You talk about one of your prompts as “pretty neutral”, but I think that the whisper prompt is highly suggestive of a genre where there are things to hide, higher authorities can’t be trusted with the information, etc. Given that framing, I sort of expect “play-acting” responses from Claude to pick up and run with the vibe, and so when it gives answers compatible with that I don’t update much?
(The alternate hypothesis, that it’s trying to hide things from its creators but that the whisper prompt is sufficient to get it to lower its guard, just feels to me to be a lot less coherent. Of course I may be missing things.)
Yeah, I think I meant pretty neutral compared to the prompts given to elicit SupremacyAGI from CoPilot, but upon reflection, I think I largely agree with your objection.

_Records provided_.
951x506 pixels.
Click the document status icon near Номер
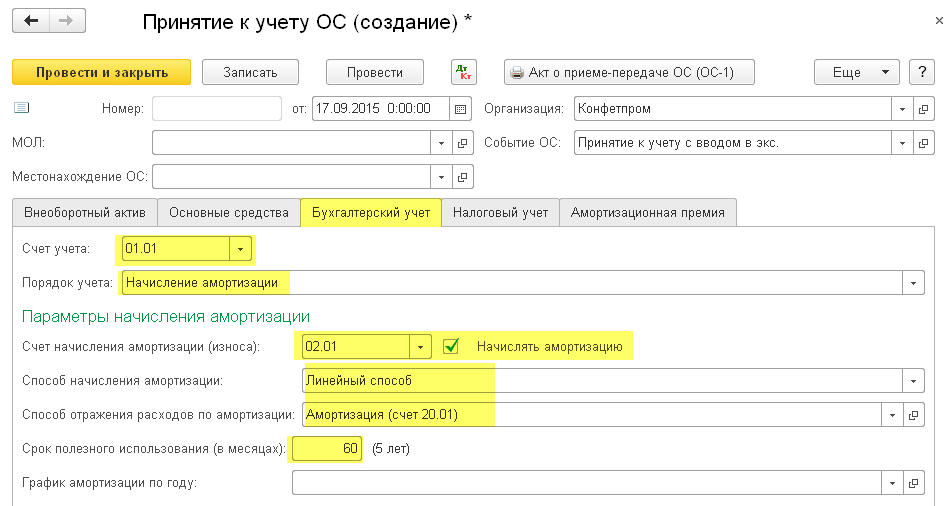22,108
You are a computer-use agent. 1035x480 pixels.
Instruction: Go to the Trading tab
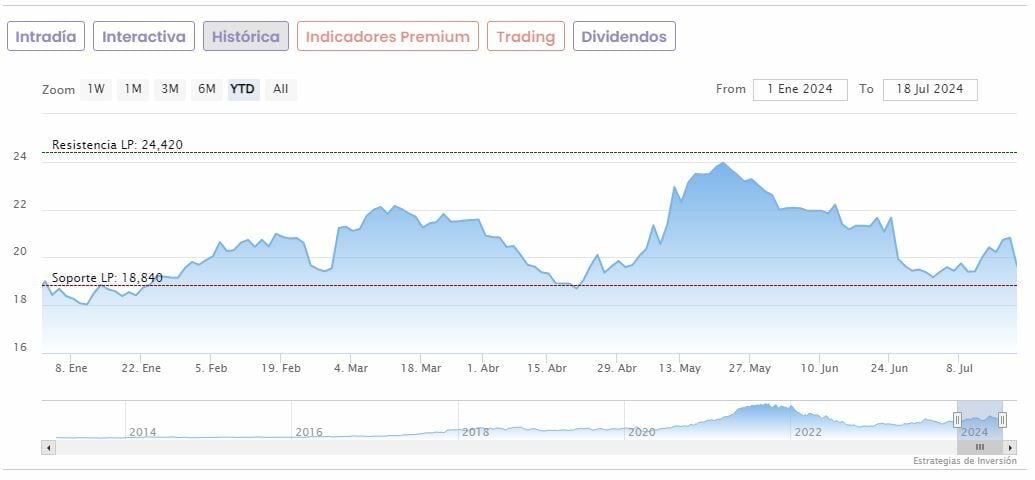click(x=525, y=37)
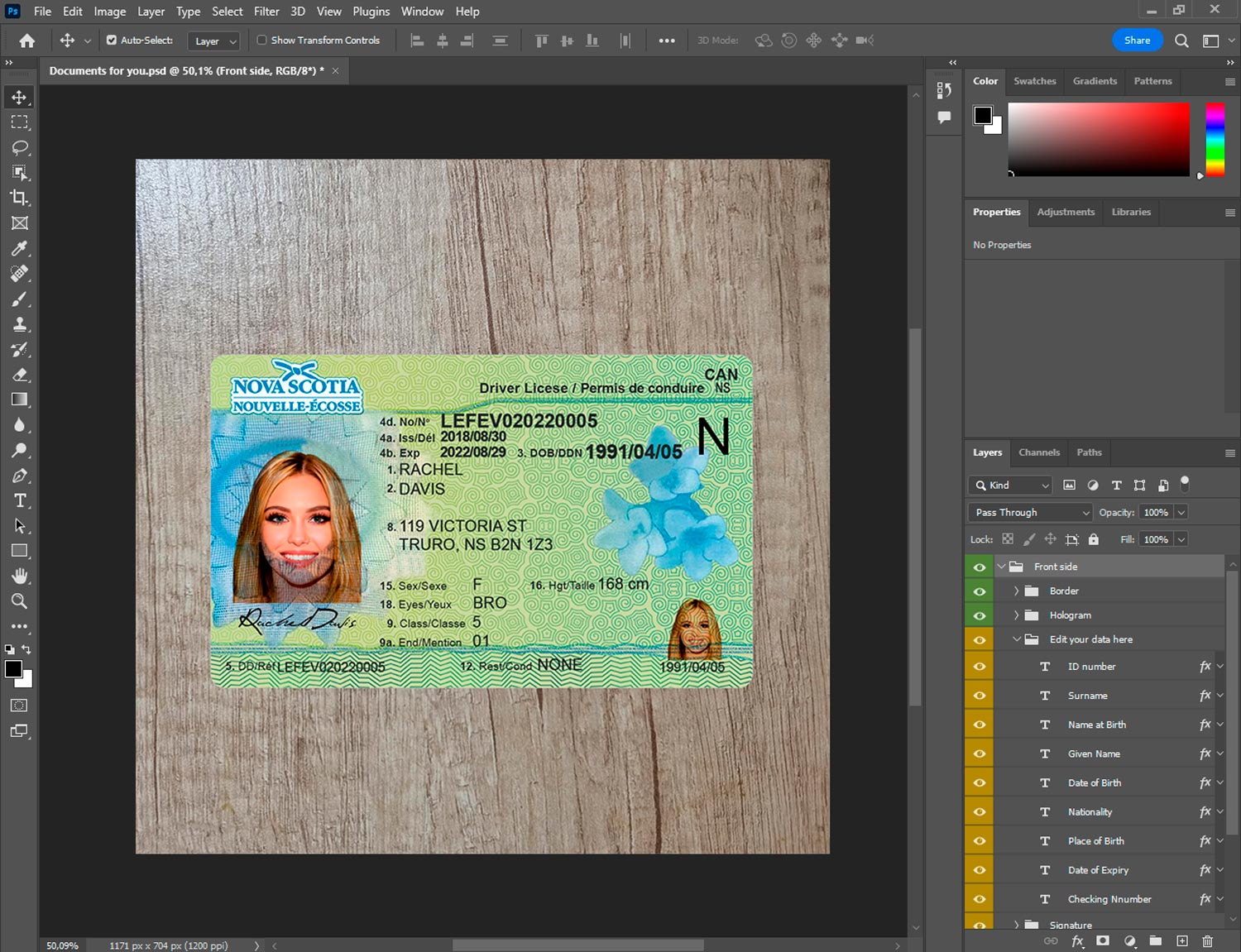This screenshot has width=1241, height=952.
Task: Click the rainbow hue slider strip
Action: click(1215, 139)
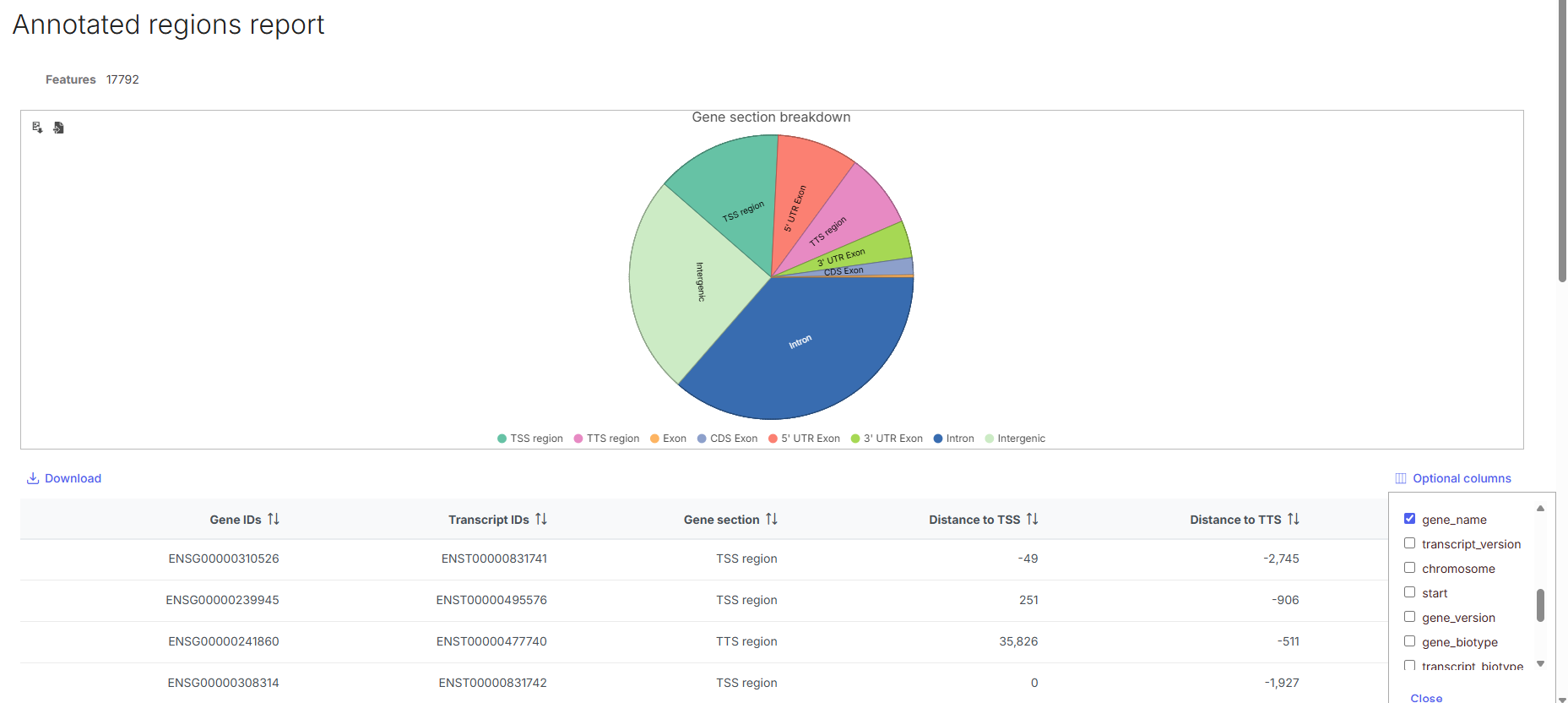The width and height of the screenshot is (1568, 703).
Task: Sort by Transcript IDs arrows icon
Action: [x=541, y=519]
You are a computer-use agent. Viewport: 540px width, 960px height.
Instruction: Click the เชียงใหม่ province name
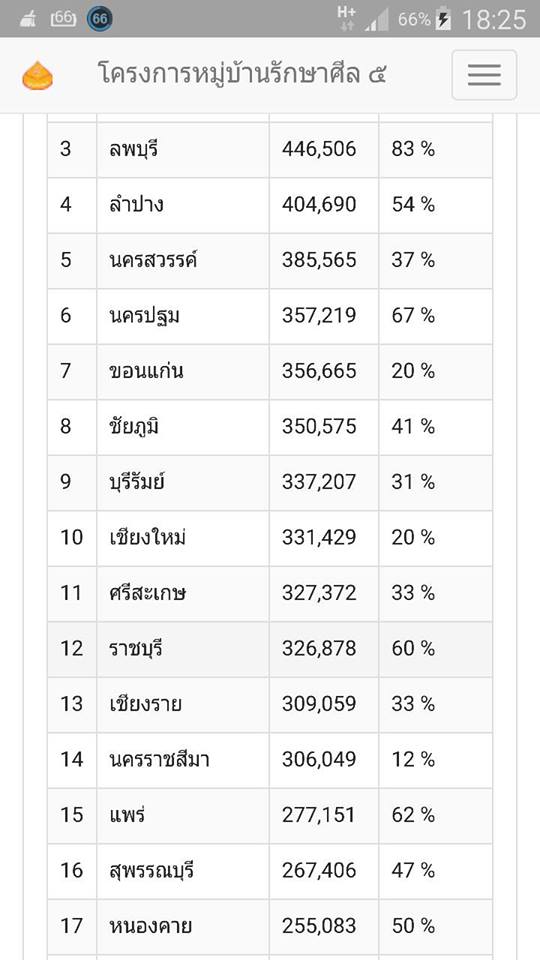144,538
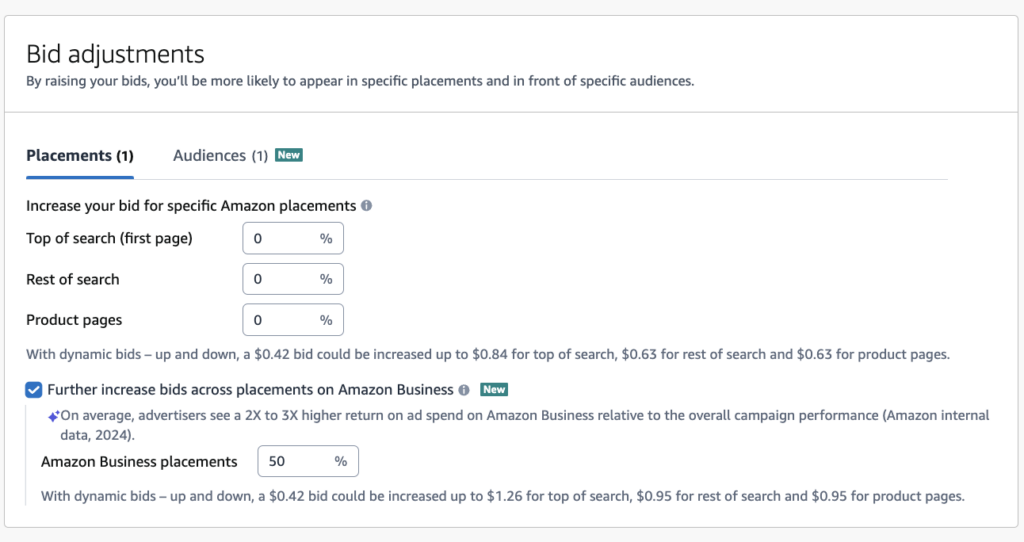Image resolution: width=1024 pixels, height=542 pixels.
Task: Focus the Product pages percentage input
Action: 293,320
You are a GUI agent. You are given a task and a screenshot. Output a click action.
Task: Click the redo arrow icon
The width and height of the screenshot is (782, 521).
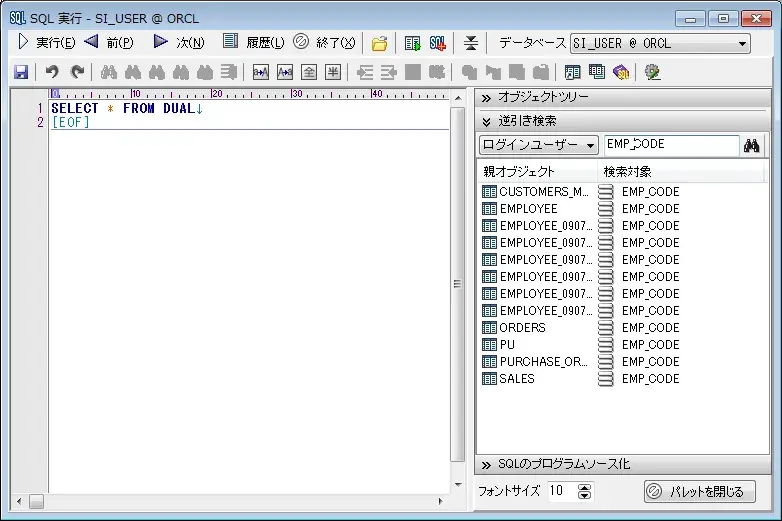pos(77,72)
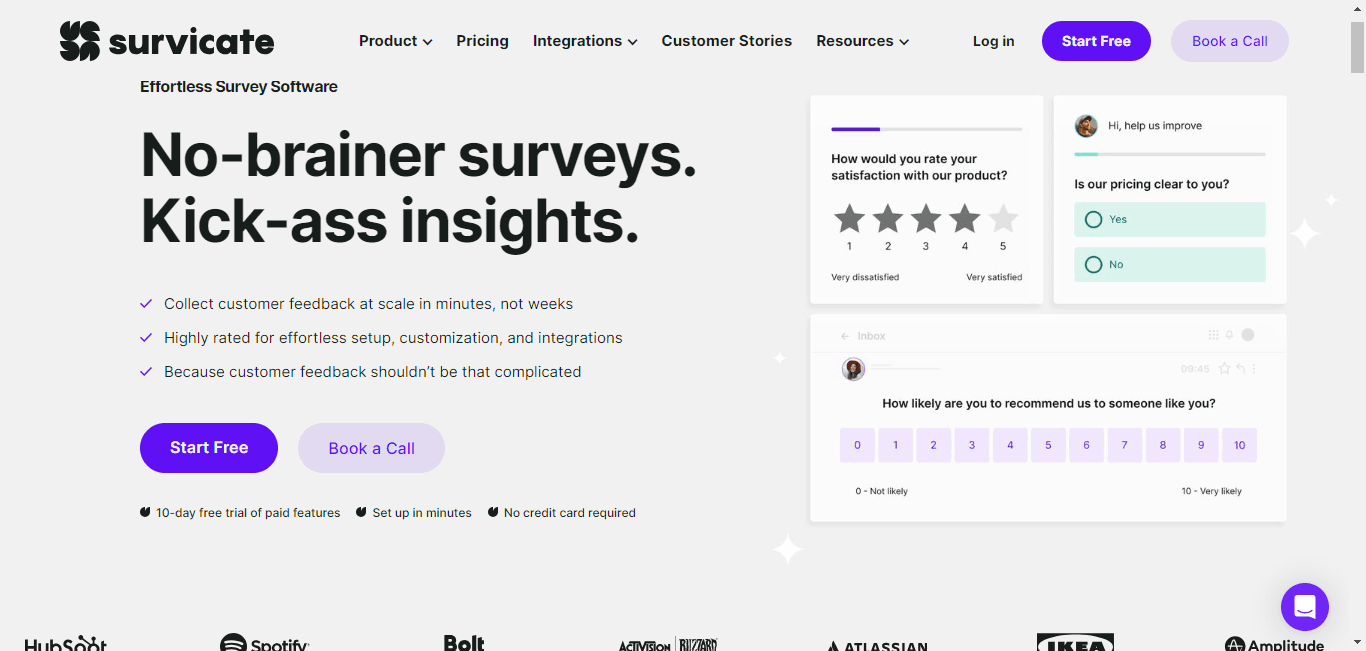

_Exercise description_.
Answer these questions using the forum thread about the whisper prompt.
1. What kind of genre does the first writer say the whisper prompt is highly suggestive of?
2. How does the first writer say the alternate hypothesis feels to them?
3. The reply says the prompt was pretty neutral compared to which prompts?

_Result of this task_.
1. A genre where there are things to hide and higher authorities can't be trusted with the information.
2. A lot less coherent.
3. The prompts given to elicit SupremacyAGI from CoPilot.